*Task item:* Taking the line that contains "You are a computer-use agent. Viewport: 342px" as the first, copy exactly every line through the last line of the records, and nothing else.

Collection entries
******

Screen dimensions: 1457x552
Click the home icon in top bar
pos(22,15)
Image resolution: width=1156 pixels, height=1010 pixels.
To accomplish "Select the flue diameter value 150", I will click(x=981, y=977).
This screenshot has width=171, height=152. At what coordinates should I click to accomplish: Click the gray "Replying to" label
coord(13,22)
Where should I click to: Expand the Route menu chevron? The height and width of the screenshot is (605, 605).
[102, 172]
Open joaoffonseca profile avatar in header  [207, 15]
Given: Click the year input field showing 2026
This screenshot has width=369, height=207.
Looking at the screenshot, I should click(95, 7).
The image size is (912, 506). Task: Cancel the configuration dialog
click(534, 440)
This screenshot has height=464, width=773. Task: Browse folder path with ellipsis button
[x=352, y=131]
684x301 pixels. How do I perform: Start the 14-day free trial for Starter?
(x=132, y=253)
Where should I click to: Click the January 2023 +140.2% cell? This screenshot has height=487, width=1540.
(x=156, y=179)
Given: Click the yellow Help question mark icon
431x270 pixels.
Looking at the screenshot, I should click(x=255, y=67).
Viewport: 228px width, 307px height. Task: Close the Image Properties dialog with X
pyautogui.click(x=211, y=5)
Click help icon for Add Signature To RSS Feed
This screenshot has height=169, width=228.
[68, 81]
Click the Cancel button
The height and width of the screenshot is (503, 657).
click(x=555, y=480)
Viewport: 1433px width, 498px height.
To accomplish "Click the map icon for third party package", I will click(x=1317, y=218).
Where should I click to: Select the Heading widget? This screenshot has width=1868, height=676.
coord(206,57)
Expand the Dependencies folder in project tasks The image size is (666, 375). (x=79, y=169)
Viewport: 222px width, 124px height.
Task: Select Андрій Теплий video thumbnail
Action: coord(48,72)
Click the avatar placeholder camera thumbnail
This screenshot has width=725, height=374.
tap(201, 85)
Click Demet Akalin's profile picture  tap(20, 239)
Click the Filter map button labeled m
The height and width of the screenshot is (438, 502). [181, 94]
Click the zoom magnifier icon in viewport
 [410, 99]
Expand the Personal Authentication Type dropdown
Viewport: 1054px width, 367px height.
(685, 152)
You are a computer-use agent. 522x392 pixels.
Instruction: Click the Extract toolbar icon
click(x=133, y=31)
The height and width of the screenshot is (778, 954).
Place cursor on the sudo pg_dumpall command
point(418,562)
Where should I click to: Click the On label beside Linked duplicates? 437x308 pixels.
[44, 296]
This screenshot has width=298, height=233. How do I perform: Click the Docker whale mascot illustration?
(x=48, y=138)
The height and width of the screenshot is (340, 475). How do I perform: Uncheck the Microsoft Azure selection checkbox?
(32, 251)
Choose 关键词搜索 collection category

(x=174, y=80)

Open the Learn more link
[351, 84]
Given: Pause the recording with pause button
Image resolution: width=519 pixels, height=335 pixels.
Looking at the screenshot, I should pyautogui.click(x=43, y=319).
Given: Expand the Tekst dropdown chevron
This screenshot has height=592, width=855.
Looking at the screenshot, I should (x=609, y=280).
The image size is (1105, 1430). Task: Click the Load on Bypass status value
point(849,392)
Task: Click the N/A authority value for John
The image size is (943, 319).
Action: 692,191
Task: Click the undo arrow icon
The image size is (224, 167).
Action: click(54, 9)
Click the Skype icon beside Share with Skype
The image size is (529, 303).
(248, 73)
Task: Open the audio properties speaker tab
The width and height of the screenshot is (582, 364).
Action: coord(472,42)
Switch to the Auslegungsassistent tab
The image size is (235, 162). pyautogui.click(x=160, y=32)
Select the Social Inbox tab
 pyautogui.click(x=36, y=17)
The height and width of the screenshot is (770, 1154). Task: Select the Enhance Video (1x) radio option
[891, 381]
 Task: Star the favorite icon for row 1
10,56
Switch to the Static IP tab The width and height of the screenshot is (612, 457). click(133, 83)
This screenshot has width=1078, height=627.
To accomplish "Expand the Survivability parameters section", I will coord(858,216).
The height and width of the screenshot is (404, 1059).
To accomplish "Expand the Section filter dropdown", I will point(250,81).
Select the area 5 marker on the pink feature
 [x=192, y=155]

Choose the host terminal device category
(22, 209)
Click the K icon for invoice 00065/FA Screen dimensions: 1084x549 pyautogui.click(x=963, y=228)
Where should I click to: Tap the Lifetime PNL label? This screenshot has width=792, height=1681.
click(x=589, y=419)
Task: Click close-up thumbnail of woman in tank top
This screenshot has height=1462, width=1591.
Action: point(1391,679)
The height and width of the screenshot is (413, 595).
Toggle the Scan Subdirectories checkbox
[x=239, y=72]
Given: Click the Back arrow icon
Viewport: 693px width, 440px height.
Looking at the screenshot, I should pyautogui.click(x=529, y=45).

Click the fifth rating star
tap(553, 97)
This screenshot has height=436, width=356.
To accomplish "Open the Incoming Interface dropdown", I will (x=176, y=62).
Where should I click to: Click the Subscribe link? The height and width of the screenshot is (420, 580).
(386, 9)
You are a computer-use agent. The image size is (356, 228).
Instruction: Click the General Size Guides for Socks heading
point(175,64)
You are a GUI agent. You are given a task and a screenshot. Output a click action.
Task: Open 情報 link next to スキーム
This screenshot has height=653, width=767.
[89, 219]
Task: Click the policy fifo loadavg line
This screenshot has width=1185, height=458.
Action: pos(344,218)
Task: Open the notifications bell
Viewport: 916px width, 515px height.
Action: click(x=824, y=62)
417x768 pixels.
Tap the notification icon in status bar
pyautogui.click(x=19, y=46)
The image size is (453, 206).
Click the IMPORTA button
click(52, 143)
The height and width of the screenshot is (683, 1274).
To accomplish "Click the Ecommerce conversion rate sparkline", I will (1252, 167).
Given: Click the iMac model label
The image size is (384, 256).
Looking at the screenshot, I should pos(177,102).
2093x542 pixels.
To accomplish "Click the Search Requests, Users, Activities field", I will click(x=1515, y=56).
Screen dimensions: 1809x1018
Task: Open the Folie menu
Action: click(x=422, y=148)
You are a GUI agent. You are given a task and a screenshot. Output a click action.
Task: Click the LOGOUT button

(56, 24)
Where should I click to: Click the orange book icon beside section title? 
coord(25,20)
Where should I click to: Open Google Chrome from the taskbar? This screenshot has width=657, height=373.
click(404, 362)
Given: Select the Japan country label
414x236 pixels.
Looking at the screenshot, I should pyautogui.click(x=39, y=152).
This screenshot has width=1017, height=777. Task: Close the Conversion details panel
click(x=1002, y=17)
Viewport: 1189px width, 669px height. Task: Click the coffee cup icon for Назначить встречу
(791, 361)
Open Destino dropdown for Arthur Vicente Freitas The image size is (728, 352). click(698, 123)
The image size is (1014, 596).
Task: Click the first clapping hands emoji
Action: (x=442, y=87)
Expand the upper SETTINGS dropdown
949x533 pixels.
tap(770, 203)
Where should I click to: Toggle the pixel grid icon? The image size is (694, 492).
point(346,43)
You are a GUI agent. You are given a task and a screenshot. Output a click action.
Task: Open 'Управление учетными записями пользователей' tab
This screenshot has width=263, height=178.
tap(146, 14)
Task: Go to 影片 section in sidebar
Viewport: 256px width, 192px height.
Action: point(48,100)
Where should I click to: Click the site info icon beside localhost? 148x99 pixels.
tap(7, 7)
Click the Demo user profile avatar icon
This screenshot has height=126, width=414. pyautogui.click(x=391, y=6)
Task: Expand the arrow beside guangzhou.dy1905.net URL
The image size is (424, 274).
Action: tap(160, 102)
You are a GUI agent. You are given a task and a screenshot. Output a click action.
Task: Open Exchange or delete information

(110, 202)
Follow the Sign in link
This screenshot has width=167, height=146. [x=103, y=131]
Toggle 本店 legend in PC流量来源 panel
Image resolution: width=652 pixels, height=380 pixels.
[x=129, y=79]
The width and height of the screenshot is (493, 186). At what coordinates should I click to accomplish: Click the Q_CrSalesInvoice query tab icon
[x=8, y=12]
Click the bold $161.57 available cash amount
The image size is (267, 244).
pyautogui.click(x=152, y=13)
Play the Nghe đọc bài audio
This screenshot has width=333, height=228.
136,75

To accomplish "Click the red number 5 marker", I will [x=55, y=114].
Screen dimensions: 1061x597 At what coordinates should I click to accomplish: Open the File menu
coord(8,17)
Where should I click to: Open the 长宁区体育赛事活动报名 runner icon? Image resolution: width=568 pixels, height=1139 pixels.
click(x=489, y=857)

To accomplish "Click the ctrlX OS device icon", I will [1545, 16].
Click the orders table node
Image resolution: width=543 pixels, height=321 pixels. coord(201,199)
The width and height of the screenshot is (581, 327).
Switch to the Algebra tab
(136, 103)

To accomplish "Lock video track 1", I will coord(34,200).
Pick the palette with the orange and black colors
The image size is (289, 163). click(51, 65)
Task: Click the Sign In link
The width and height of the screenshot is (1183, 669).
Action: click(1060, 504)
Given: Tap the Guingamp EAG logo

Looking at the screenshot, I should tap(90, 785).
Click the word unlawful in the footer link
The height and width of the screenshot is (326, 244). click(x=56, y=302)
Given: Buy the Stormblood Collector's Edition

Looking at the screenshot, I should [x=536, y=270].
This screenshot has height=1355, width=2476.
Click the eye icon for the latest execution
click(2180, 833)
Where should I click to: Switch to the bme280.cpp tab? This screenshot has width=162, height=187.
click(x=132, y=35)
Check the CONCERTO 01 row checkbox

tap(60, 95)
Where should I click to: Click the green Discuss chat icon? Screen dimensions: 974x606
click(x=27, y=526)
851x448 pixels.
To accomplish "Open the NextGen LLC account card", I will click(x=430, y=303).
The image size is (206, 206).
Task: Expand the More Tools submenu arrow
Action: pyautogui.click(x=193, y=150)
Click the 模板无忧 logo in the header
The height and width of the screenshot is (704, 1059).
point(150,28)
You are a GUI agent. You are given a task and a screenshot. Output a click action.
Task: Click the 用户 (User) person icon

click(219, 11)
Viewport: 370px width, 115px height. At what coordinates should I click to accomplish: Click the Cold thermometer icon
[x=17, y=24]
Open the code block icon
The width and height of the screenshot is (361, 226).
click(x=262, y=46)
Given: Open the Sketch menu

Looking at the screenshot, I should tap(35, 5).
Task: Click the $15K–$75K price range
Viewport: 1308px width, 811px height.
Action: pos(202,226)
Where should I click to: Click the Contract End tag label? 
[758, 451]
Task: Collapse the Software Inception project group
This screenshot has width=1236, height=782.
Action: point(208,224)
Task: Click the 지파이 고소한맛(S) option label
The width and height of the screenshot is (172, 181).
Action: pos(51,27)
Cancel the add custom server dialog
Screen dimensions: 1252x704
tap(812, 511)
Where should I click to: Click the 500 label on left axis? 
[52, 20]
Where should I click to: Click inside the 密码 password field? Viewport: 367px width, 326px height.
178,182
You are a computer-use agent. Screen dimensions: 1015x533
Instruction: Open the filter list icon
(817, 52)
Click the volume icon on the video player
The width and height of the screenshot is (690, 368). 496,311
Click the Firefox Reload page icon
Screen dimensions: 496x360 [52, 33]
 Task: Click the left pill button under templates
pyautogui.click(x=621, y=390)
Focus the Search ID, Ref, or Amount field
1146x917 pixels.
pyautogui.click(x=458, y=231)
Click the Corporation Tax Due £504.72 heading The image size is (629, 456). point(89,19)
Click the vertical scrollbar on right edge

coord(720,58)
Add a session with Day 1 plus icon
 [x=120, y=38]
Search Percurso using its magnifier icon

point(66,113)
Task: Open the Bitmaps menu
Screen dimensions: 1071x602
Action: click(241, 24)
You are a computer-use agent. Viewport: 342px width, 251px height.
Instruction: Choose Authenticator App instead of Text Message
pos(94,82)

******

*Task solution:*
You are a computer-use agent. Viewport: 342px width, 251px height.
Instruction: Choose Authenticator App instead of Text Message
pos(94,82)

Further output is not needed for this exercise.